When discussing database choices, use PACELC instead of just CAP. Say: "Cassandra is PA/EL — it prioritizes availability during partitions and low latency during normal operation. That makes it ideal for our social feed where stale data is acceptable but downtime is not." This shows deeper understanding than just saying "Cassandra is AP."

05

Strong vs Eventual Consistency

This is the most practical trade-off you'll face in system design. Strong consistency means every read returns the latest write. Eventual consistency means reads might return stale data, but all replicas will converge over time.

📝

The Shared Document Analogy

Strong consistency is like Google Docs with real-time sync — every collaborator sees every keystroke instantly. If Alice types 'Hello', Bob sees 'Hello' immediately. This requires constant communication between all participants. Eventual consistency is like emailing a document back and forth. Alice edits her copy, Bob edits his copy. Eventually they merge changes. For a while, they have different versions. But they'll converge. Faster to work independently, but you might have conflicts.

🔒 Strong Consistency

  • Every read returns the most recent write
  • All nodes agree before acknowledging a write
  • Higher latency (coordination overhead)
  • Lower availability during partitions
  • Simpler application logic (no stale data handling)

⏳ Eventual Consistency

  • Reads might return stale data temporarily
  • Write acknowledged after one replica confirms
  • Lower latency (no coordination needed)
  • Higher availability (always responds)
  • Complex application logic (handle stale reads, conflicts)
Strong vs Eventual — What Users Experiencetext
Scenario: User updates their profile name from "Alice" to "Alicia"

Strong Consistency:
  1. Write "Alicia"wait for all replicas to confirm
  2. Any subsequent read from ANY server"Alicia"
  3. User refreshes pagesees "Alicia" immediately
  4. Latency: 50-200ms (coordination across replicas)

Eventual Consistency:
  1. Write "Alicia"acknowledged after 1 replica confirms
  2. Read from same server"Alicia"
  3. Read from different servermight still show "Alice"
  4. After 100ms-2s, all replicas converge"Alicia" everywhere
  5. Latency: 5-20ms (no coordination)

User experience impact:
User updates name, refreshes, sees old name briefly
"Did my update not save?"confusion
Fix: read-your-own-writes consistency (read from the replica you wrote to)
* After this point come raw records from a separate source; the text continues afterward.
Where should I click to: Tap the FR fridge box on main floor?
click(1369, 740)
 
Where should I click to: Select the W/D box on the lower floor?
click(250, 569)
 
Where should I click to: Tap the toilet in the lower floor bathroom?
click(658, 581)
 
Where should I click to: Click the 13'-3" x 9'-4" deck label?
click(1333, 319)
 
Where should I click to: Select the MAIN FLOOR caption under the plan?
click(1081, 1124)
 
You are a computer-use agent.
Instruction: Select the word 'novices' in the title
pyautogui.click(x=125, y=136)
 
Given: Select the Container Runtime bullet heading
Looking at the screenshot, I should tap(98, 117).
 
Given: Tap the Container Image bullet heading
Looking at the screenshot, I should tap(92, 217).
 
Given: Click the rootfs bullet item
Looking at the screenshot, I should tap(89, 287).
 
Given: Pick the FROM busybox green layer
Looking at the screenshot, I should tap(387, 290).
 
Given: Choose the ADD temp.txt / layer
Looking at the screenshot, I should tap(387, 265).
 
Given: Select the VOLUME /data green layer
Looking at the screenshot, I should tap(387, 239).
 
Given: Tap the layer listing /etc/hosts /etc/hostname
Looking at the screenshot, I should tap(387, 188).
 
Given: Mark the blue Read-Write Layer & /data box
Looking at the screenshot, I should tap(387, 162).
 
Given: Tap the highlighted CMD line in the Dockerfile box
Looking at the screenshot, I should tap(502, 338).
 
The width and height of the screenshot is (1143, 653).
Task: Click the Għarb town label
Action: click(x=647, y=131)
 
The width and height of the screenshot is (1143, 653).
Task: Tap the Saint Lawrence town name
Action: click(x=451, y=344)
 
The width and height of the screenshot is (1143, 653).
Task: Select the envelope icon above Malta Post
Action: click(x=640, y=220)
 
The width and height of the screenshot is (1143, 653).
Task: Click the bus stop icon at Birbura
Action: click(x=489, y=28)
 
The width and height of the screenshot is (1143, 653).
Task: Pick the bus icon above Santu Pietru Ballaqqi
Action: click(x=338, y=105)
When Is Eventual Consistency Acceptable?

Data TypeConsistency NeededWhy
Bank balanceStrongShowing wrong balance → overdraft, fraud, legal issues
Inventory countStrongStale count → overselling, angry customers
Social media likesEventualShowing 1,023 instead of 1,024 likes → nobody notices
News feedEventualSeeing a post 2 seconds late → acceptable
Shopping cartSessionUser must see their own updates; other users don't matter
LeaderboardEventualScores updating with a few seconds delay → fine
Flight bookingStrongDouble-booking a seat → catastrophic

⚠️ Stale Reads — The Hidden UX Problem

The most common user complaint with eventual consistency: "I just updated my profile but it still shows the old name." Fix: use "read-your-own-writes" consistency — route the user's reads to the same replica they wrote to. Other users can see eventual consistency; the writing user sees strong consistency for their own data.

06

Linearizability

Linearizability is the strongest form of consistency. It guarantees that all operations appear to execute in a single, global order — as if there's only one copy of the data, even though it's replicated across multiple nodes.

🎫

The Billing Counter Queue

Imagine a single billing counter at a store. Customers are served in the exact order they arrive. If Alice arrives before Bob, Alice is served first — always. There's no ambiguity about the order. Linearizability is this queue applied to a distributed system. Even though there are multiple replicas (multiple counters), operations appear as if they went through a single counter in a strict order. If operation A completes before operation B starts, then every observer sees A's effect before B's.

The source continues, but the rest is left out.